|In this Sept. 20, 2012 file photo, Ray Kemble, of Dimock, Pa., holds a jug of his well water on his head while marching with demonstrators against hydraulic fracturing outside a Marcellus Shale industry conference in Philadelphia. Federal government scientists are collecting water and air samples in the first week of August 2017 from about 25 homes in Dimock, Pa., a tiny, rural crossroads about 150 miles north of Philadelphia that became a flashpoint in the national debate over fracking to investigate ongoing complaints about the quality of the drinking water. (AP Photo/Matt Rourke, File)|
The federal government has returned to a Pennsylvania village that became a flashpoint in the national debate over fracking to investigate ongoing complaints about the quality of the drinking water.
Government scientists are collecting water and air samples this week from about 25 homes in Dimock, a tiny crossroads about 150 miles north of Philadelphia.
"Residents have continued to raise concerns about natural gas activities impacting their private water well quality," the Agency for Toxic Substances and Disease Registry said Thursday in a statement to The Associated Press.

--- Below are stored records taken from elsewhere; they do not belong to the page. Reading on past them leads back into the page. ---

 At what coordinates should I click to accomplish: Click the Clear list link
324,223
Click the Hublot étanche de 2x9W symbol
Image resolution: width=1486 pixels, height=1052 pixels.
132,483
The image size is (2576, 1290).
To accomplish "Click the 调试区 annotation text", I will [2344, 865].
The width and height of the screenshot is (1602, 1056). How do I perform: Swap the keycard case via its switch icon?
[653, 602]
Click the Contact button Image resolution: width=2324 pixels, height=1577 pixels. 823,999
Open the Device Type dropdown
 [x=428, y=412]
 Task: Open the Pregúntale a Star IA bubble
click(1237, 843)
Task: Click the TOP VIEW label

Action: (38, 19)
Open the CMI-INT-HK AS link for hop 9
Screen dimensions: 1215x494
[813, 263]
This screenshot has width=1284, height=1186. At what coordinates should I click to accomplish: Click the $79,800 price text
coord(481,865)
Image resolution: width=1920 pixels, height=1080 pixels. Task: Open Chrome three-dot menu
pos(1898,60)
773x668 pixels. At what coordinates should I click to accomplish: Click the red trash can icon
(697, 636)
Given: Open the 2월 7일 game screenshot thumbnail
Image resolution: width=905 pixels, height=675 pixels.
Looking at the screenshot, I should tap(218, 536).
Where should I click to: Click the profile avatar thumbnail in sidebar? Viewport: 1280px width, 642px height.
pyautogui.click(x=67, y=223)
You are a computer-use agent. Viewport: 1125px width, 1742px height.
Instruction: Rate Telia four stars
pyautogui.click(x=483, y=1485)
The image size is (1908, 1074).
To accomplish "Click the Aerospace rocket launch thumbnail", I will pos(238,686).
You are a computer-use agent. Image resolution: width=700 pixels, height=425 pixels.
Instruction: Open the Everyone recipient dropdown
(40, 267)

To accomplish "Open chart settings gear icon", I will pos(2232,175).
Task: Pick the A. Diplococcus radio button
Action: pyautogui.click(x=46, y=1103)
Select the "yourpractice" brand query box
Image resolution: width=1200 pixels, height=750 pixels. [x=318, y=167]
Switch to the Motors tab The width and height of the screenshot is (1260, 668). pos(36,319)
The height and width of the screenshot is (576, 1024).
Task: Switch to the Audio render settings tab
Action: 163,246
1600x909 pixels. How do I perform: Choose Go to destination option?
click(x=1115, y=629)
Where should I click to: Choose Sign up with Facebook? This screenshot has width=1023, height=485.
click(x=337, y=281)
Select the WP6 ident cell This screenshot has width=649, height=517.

Dimock was the scene of the most highly publicized case of methane contamination to emerge from the early days of Pennsylvania's natural-gas drilling boom. State regulators blamed faulty gas wells drilled by Cabot Oil & Gas Corp. for leaking combustible methane into Dimock's groundwater.
Cabot, one of the largest natural gas producers in the state, has consistently denied responsibility, saying methane was an issue in the groundwater long before it began drilling.
The ATSDR, a federal public health agency, said Thursday that it is "conducting an exposure investigation to determine if there are drinking water quality issues that may continue to pose a health threat."
The water will be tested for bacteria, gases and chemicals. The agency is also testing indoor air for radon. Sampling results are expected in the fall, which will be shared with residents. A report will be released to the public next year.
Dimock became a battleground in environmental activists' fight against fracking, the technique that allows drilling companies to extract huge volumes of oil and natural gas from rock formations deep underground. The village was featured in the Emmy-winning 2010 documentary "Gasland," which showed residents lighting their tap water on fire. Drilling supporters have long accused Dimock residents of seeking money and attention.
Dozens of plaintiffs who say their water was ruined settled their lawsuit against Cabot in 2012.
In April, a federal judge threw out a $4.24 million jury verdict against the Houston-based driller and ordered a new trial in a lawsuit alleging that Cabot contaminated the well water of two families who were not part of the 2012 settlement.
A Cabot spokesman did not immediately respond to an email from the AP on Thursday.
It's the first time that ATSDR has tested private well water in Dimock. The Environmental Protection Agency conducted testing in 2012.